▶ **PAGE EXCERPT**:
This review is the second book in my three review series (so far!) on women who won the war – women without whose contribution we could so easily have lost.
Daughters of the Night Sky, by Aimee K. Runyan Goodreads Review
The Atomic City Girls, by Janet Beard Goodreads Review
Code Girls, by Liza Mundy (review coming 11/19)
Growing up as a baby boomer, I naturally learned about Hiroshima and Nagasaki, as well as the first atomic bomb tests at Alamogordo, NM. Later, while I was studying at the University of Chicago, a Henry Moore sculpture commemorating the first atomic fusion was unveiled. It is situated on the university’s former football field, the site of Fermi’s laboratory in the 1940s. The sculpture’s shape vaguely resembles a mushroom cloud, which caused considerable controversy, as there was no explosion in Fermi’s successful experiment. But everyone involved in Fermi’s labs knew where the work was headed.
In spite of this awareness, until I picked up The Atomic City Girls, I was only familiar with “Oak Ridge” as the name of a famous country band, whose song “Elvira” I often dance to in line dance classes. Though I knew the term “Manhattan Project,” I had never heard of the massive calutrons that were secretly built in Oak Ridge, TN during World War II to enrich uranium for the atomic bomb. I was also unaware of the enormous and crucial role of so many women in the Manhattan Project.
The Atomic City Girls, written by a granddaughter and grand niece of two women who worked for the Manhattan Project in Tennessee, succeeds brilliantly in remedying this gap in my knowledge. Though the main characters are fictional, their experiences mirror the life and reality of the actual participants in the project.
The city of Oak Ridge was built nearly overnight in a remote Tennessee valley selected for the potential of its surrounding ridges to possibly contain an explosion, should there be a disaster in the project. Out of nothing, in very short order, grew a city of over 75,000, complete with housing, buses, movie theaters, bowling alleys, and other recreational venues. All who worked there were sworn to secrecy, and violations were not tolerated.
The project recruited recent female high school graduates chiefly from the surrounding region. For most of them, it was both their first paying job and their first time living away from their families. The ”girls,” most of them under 20, were trained to sit at a display of dials and keep them within a very narrow range of settings. In eight hour shifts, they did nothing but watch the displays and turn the dials when required. They were never told what the dials meant or what their work was producing.
Beard has created fictional characters both black and white, male and female, line workers and highly trained scientists and engineers. Thus she succeeds in conveying not only the daily experience of the young women, but also the inevitable tensions and cross currents of racial and status differences within the milieu. Within her story lies a microcosm of the changes that emerged in our society following the war in the roles of women and African Americans.
It turns out that the secrecy surrounding this project also impacted me personally. Shortly after reading the book, I was going through some family history accounts my mother passed along to me before her death. There I learned for the first time that her older brother, a chemical engineer at DuPont in Delaware, worked on the Manhattan project. DuPont was the US firm that designed and built the calutrons in Oak Ridge. My mother’s notes gave no further details about his role, so I do not know if his work was on site in Tennessee, or in Delaware during the planning and design stages.
In short, I found this book to be well written, thoroughly researched, highly informative, and very engaging, and I highly recommend it.

▶ **SOURCE DATA**:
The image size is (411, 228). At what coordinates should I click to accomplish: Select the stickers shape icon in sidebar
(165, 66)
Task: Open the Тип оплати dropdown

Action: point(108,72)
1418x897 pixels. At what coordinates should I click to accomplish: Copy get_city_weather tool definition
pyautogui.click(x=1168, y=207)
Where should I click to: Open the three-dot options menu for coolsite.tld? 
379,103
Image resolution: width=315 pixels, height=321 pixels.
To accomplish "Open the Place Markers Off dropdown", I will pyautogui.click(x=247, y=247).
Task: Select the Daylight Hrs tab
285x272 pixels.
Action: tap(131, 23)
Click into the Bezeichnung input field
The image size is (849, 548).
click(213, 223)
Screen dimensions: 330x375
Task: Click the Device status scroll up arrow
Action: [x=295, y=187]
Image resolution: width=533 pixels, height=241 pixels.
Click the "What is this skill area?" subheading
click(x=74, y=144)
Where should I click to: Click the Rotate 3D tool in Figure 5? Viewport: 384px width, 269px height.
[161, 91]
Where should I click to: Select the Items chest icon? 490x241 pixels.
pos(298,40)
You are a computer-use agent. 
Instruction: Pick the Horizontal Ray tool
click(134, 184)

...

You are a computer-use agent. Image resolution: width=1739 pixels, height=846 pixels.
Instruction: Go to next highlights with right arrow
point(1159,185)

▶ **WHAT THE TASK ASKS**: Can you reproduce the stretch of the book review from "Daughters of the" through "work was headed." word for word?

▶ **COMPLETED TASK**:
Daughters of the Night Sky, by Aimee K. Runyan Goodreads Review
The Atomic City Girls, by Janet Beard Goodreads Review
Code Girls, by Liza Mundy (review coming 11/19)
Growing up as a baby boomer, I naturally learned about Hiroshima and Nagasaki, as well as the first atomic bomb tests at Alamogordo, NM. Later, while I was studying at the University of Chicago, a Henry Moore sculpture commemorating the first atomic fusion was unveiled. It is situated on the university’s former football field, the site of Fermi’s laboratory in the 1940s. The sculpture’s shape vaguely resembles a mushroom cloud, which caused considerable controversy, as there was no explosion in Fermi’s successful experiment. But everyone involved in Fermi’s labs knew where the work was headed.